Пробуждение было необычным и очень приятным. По телу пробегали горячие волны, кожу мелко покалывало, и создавалось ощущение, что он лежит на песчаном пляже — хотя о том, как это бывает, только в нейропрограммах и видел.
Он вздрогнул.
И внезапно понял, что вздрогнул всем телом.
Шевельнул пальцами.
Открыл глаза.
И увидел Айрис.
Она сидела на стуле напротив, протянув к нему руки, и это от ее узких ладоней расходилось тепло. Глаза Айрис были закрыты, лицо спокойно, но при этом вся она мелко подрагивала, волосы на висках потемнели от пота.
Оллину захотелось позвать ее, но он прикусил язык. Наверное, нельзя. Она — высшая, и уж кому-кому, а ему совершенно неизвестно, что именно происходит с ней сейчас.

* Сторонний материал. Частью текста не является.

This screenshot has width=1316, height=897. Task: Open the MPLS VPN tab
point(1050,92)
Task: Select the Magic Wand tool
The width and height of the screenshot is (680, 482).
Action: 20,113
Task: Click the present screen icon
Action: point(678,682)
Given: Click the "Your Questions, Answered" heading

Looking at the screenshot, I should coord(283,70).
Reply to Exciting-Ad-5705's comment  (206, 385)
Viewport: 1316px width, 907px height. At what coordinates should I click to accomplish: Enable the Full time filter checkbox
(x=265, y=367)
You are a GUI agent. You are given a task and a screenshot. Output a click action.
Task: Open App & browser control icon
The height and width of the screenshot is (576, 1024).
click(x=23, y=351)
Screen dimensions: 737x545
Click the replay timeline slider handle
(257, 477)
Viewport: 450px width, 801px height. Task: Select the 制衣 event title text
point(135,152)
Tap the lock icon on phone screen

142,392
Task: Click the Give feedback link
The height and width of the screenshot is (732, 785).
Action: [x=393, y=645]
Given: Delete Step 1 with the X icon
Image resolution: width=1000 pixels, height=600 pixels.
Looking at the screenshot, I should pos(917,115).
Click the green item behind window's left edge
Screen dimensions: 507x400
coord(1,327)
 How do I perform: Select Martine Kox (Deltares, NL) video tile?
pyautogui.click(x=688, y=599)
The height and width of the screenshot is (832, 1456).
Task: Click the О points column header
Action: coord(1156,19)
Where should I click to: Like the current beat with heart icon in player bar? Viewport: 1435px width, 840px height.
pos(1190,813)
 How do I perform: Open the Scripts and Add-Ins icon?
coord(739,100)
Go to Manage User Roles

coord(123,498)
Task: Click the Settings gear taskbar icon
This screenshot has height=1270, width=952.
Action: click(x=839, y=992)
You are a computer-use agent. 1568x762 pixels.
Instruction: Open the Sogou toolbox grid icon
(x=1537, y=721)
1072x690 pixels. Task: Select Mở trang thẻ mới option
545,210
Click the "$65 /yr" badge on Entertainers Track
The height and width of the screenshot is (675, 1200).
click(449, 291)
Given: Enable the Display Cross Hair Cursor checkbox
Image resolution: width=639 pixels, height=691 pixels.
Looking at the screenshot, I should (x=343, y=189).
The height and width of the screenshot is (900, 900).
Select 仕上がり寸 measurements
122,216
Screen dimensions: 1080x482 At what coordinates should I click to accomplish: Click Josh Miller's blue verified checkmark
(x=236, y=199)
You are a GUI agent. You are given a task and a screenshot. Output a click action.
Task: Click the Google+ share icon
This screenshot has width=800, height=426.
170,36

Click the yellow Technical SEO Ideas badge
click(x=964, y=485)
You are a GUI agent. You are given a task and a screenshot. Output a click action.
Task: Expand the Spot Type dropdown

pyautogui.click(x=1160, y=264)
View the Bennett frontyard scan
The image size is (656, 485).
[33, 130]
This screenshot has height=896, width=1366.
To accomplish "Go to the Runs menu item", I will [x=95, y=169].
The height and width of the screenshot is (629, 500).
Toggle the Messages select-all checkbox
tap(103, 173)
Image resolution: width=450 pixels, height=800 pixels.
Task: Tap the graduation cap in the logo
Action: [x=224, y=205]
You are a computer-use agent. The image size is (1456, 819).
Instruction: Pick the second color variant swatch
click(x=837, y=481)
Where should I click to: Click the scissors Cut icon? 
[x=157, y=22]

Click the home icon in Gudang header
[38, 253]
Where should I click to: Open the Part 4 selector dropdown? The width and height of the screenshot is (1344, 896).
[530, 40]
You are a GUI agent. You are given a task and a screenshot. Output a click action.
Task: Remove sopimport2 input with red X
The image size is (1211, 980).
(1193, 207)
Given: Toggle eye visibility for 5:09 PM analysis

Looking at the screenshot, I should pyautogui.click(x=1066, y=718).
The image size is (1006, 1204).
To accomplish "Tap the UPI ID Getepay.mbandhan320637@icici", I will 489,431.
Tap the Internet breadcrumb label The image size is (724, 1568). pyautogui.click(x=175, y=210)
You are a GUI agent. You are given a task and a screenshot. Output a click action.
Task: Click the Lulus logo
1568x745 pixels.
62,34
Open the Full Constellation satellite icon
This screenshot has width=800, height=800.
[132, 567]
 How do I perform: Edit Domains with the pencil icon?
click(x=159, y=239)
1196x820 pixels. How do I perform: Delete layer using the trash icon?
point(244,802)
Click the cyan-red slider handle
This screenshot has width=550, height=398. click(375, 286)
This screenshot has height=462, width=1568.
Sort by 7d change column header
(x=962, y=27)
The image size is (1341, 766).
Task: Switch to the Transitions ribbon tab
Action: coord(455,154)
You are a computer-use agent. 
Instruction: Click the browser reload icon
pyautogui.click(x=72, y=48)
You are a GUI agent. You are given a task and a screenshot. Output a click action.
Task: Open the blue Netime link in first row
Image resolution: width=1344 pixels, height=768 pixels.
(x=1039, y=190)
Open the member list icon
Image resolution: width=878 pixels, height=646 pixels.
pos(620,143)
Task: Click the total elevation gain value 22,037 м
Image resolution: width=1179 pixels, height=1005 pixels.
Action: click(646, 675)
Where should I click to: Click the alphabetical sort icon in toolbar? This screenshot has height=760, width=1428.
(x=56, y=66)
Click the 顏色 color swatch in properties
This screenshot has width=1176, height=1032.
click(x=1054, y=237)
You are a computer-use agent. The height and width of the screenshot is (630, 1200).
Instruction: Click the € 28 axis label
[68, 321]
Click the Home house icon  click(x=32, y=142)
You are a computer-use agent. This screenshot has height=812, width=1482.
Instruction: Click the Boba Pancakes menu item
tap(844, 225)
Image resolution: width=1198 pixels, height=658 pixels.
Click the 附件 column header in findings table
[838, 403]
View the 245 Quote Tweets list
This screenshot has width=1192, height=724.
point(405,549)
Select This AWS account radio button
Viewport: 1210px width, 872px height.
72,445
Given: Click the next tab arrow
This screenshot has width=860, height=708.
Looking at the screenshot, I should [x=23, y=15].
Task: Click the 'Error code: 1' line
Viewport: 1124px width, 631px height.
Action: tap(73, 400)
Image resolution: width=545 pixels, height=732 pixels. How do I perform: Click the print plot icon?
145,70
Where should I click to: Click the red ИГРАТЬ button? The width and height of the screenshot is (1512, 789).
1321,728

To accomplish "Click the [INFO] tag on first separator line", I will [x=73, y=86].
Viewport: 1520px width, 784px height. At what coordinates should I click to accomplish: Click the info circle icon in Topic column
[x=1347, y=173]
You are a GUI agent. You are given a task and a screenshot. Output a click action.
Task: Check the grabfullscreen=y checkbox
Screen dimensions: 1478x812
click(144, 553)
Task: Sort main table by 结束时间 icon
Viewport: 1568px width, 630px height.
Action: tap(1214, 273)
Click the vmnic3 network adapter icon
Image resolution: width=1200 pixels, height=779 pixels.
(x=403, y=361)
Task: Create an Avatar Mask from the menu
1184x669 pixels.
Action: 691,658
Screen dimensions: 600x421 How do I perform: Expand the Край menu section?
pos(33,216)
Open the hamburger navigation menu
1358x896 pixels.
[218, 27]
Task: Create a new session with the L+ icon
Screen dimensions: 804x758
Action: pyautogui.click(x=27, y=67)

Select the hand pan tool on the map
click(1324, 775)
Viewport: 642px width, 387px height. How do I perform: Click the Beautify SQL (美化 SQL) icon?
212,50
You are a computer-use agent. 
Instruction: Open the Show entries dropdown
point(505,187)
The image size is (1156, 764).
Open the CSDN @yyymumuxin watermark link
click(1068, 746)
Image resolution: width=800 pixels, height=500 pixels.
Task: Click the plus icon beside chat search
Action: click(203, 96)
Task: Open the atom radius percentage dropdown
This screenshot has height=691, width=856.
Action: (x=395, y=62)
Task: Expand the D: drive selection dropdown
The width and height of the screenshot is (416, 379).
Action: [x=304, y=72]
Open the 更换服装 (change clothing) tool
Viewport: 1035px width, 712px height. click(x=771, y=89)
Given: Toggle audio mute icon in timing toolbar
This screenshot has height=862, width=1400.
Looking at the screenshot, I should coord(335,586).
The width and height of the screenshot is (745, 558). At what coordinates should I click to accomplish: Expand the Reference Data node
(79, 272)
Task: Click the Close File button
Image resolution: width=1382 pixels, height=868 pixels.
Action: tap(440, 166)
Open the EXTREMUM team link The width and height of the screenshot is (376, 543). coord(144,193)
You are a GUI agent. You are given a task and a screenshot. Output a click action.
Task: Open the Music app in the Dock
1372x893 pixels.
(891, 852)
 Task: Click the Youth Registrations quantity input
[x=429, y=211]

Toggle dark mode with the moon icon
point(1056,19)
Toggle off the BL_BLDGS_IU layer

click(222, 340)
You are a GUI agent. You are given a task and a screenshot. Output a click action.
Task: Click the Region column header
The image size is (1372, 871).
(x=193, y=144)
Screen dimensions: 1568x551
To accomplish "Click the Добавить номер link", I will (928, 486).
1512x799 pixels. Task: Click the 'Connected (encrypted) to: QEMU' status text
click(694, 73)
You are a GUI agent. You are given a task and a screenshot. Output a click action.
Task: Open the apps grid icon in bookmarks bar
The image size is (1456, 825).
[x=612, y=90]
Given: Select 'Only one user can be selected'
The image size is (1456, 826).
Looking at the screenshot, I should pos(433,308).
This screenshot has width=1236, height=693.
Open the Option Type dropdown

Он пошевелился еще раз, двинул ногами, сжал-разжал кулаки. Тело слушалось идеально, как будто и не провел он неподвижно невесть сколько времени.
Но одновременно с радостью от того, что перестал быть колодой и к нему вернулась способность двигаться, в душу вгрызалась обида. Айрис уехала, не выслушала, оставила его ради того, чтобы быть высшей, а теперь лечит. Будет держать при себе как игрушку? Нет, такого он не вынесет. Сойдет с ума. Быть рядом с ней и не касаться? Или стать ручным модификантом, с которым можно поиграть и легко выбросить на помойку?
Оллин стиснул зубы до скрежета. Нет, нет и еще раз нет. Он больше никому не позволит играть с собой. Хватит, поигрались.